Provost pays homage to one of the founding fathers of calypso, Lord Kitchener, with a progressively mature rendition of the classic “Pan in Harmony.” The re-harmonizations and contemporary feel balance nicely with the song’s original material and calypso groove to create a track that is very accessible and still feels right at home with the album’s other tracks. I especially appreciated the opportunity it gave Provost to let the pan be a little more revealed, as much of the subtle nuance of the instrument is difficult to capture and recreate when combined with louder instruments.
“Homenaje” seems to pay tribute to Provost’s Caribbean influences, especially that of Cuba. The track begins with an ethereal and captivating introduction transitioning into a much more rhythmic section reminiscent of an Andy Narell-style tune with a very catchy melody. At this point, the track departs into a montuno section for Paquito D’Rivera’s solo. Although I thought this generally worked, the montuno came off as a little forced to me. That being said, all the playing on the track is well-executed and both D’Rivera and Provost’s solos provide some nice stylistic contrast to much of the other material on the album.

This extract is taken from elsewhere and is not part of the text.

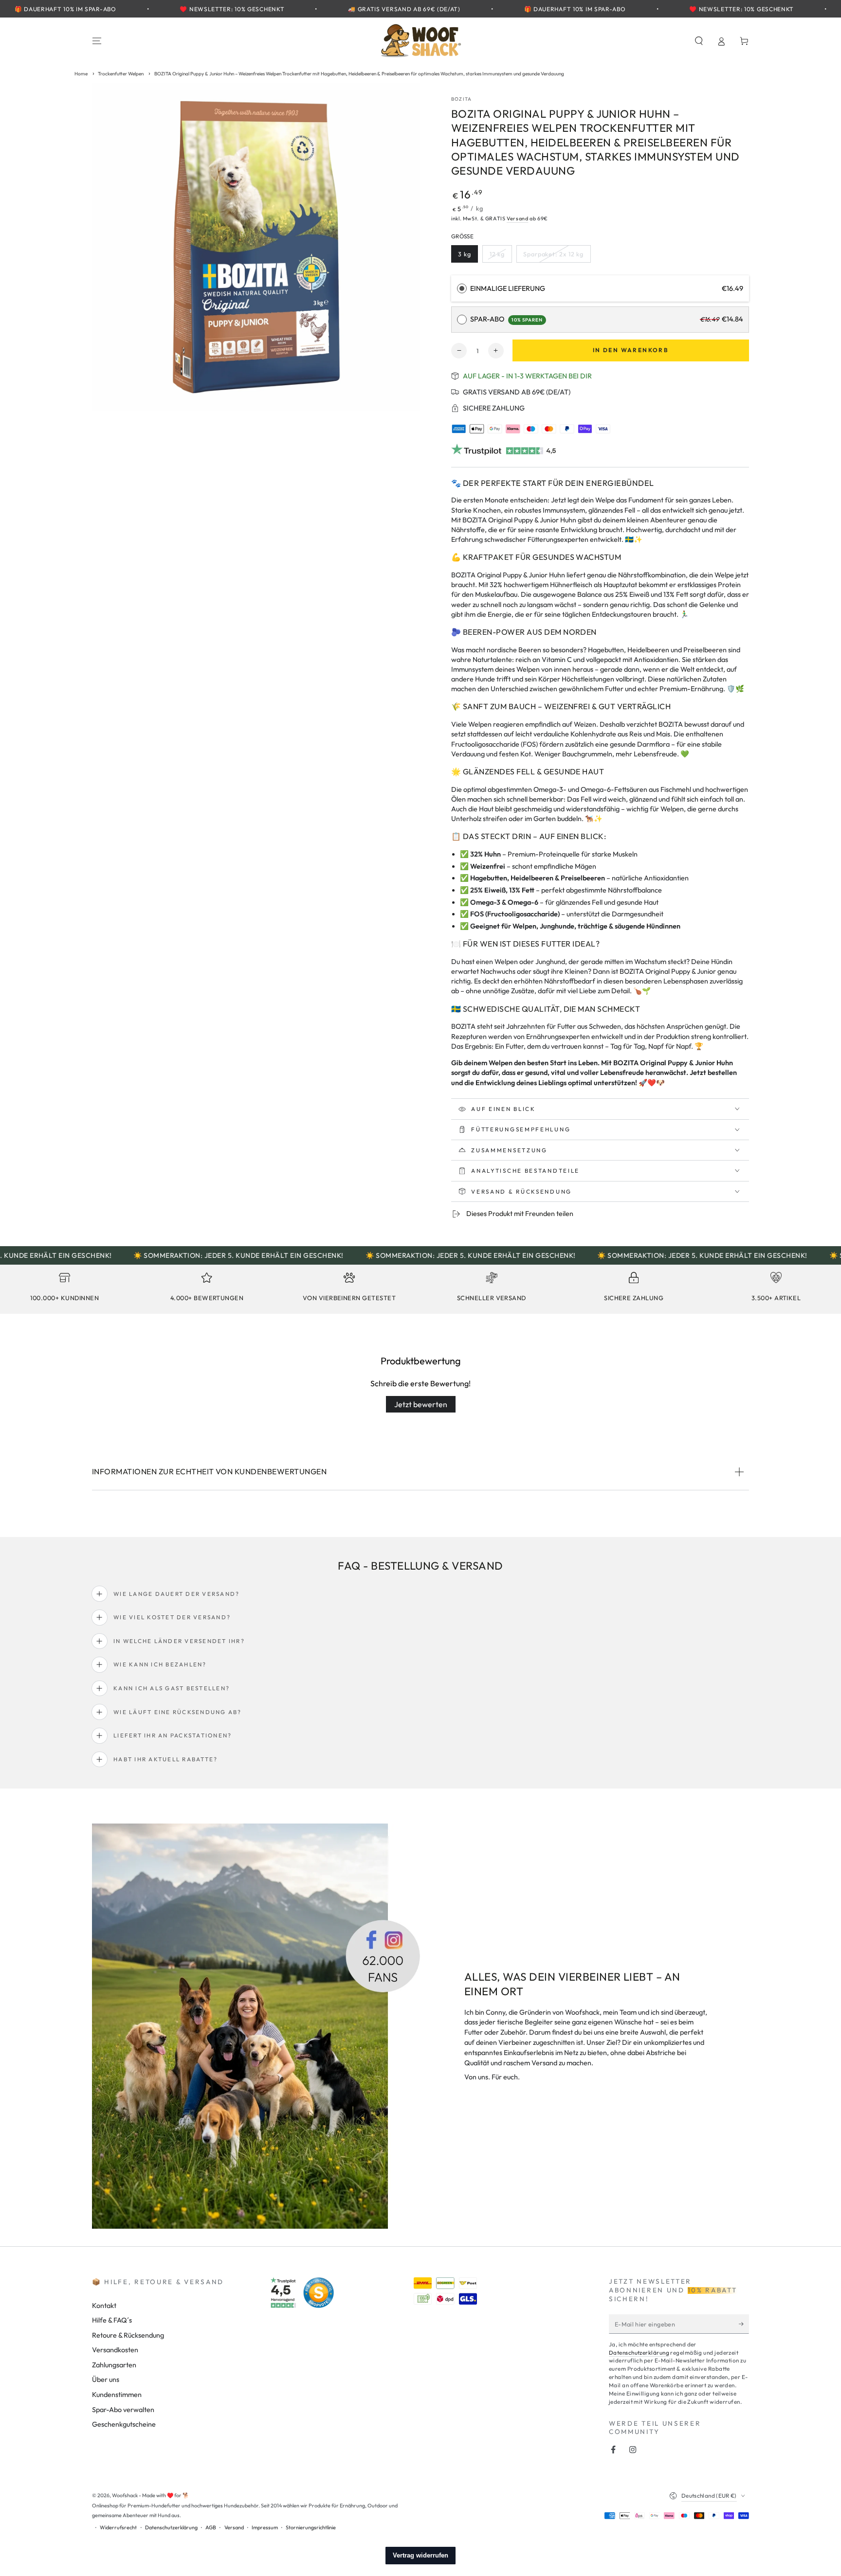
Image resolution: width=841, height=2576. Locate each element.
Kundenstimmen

“Fete Antillaise,” French for Caribbean Festival, provides an interesting fusion combining rhythmic elements of neo soul, samba, songo, and soca all mostly in three. Alex Brown plays a great solo on this track striking a good balance between bluesy and contemporary vocabulary delivered in a very clear and direct way. Like all the tracks on this album, “Fete Antillaise” is very polished in both its sound and compositional structure. It’s clear all the arrangements were very thoughtfully crafted both in terms of the architecture of the overall forms and who is featured on each track.
All in all, Provost, his rhythm section, and special guests managed to create a top-quality contemporary jazz fusion album that took listeners through a wide variety of feels and moods with expert playing and truly excellent compositions. The careful crafting of the album comes through strong and overall I felt the recording and production to be very good.
The steelpan is an inherently difficult instrument to record and blend and although I thought its overall volume to be good, I found myself at times wishing for a little bit more presence and articulation out of it. This being said, the overall product certainly did Provost’s playing and his low G tenor pan more than justice. Provost has certainly helped push the musical realm that steelpan can comfortably exist within and continues to pave the way for its future in contemporary jazz and beyond.